After 2,000 years of practice (the Romans were here!) they have the art of lounging by the pool down to a science. They are open year round and cost about 1,000 Hungarian (bring a towel to avoid more costs!).
Ruin pubs – The coolest bars in town and a staple of Budapest's nightlife. Converted from old buildings they are strewn with knick knacks, funky lights, and great vibes. Szimpla Kert is the most famous but Instant (though it will take you a while to get in if it's busy) is very up and coming.

What to do in Buda:

This is a smaller and quieter area with nice restaurants and a great view of the city.

Buda Castle & Fisherman’s Bastion – One of my favorite places in Budapest, now, an Instagram famous spot. It's designed neo-Gothic and neo-Romanesque style and situated on Castle Hill.

P.S. You can also get a fantastic view of Parliament all lit up at night.

Matthias Church – This opulent church is just outside of Fisherman's Bastion. With a gilded interior in Neo-gothic style, and a 500-year-old statue of Mary it's is worth a look around and inside.

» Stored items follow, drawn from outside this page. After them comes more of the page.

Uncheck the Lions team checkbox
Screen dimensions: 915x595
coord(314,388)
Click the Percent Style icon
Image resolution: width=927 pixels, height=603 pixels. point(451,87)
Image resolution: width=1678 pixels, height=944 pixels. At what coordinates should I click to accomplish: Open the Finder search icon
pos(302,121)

Gellért Hil –  A great place to get a view of Budapest. There's also a bath close by called Gellert as well.

Other things to do:

Boat tour at night – there is no better way to see the city than on a boat tour at night. I get chills thinking about the Parliament all lit up as I sipped a watered down cocktail.

Check out boat cruises here.

Bike Margaret island – We crossed the bridge and took the footpath down to the island. Here, we rented bikes and enjoyed moseying through a more quiet and serene side of the city. Make sure to stick your feet in the fountain (if weather permits) and watch the fountain show.

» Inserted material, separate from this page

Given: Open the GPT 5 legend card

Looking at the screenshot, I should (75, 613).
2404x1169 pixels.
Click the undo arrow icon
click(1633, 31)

Walking tour –  I love a good walking tour and this city did not disappoint. Ours lasted about 2 and a half hours and I really loved learning the deep, dark, and interesting history of Budapest.

Where to Stay:

We stayed on the Pest side, within walking distance of Fisherman's Bastion. We used AirBnb this trip and I have to say… I think I'm getting tired of AirBnb. As I travel so much, I find I really like staying in hotels more (flexible check in/out, doors usually work, small things like that.) I suggest checking out some great places here. Staying here was a great place to explore the city.

Budapest facts:

In 1896 Hungarians celebrated 1,000 year anniversary of the country's founding and put lots of effort into the city, including adding the metro line. That's why important monuments have 96 steps and domes are 96 meters.

Both Parliament and St Stephen's Basilica are 96 meters high. Why? Because church and state are equal. But in communism times a 5-meter star was added in Parliament, now it's gone.

Please, avoid taking the funicular ride up. It's not that far a walk or a cab ride is MUCH cheaper. It's just a tourist scam!

You can go see the traditional dancing from the “Roma”, they put on nightly shows which is a great way to experience their traditions and culture.

Souvenirs to buy: Paprika! They are crazy for it and it's used in almost every dish.

Once the crossroads of Europe and Asia, Budapest remains an incredible city. I suggest spending at least 3 days here to immerse yourself in all Budapest has to offer.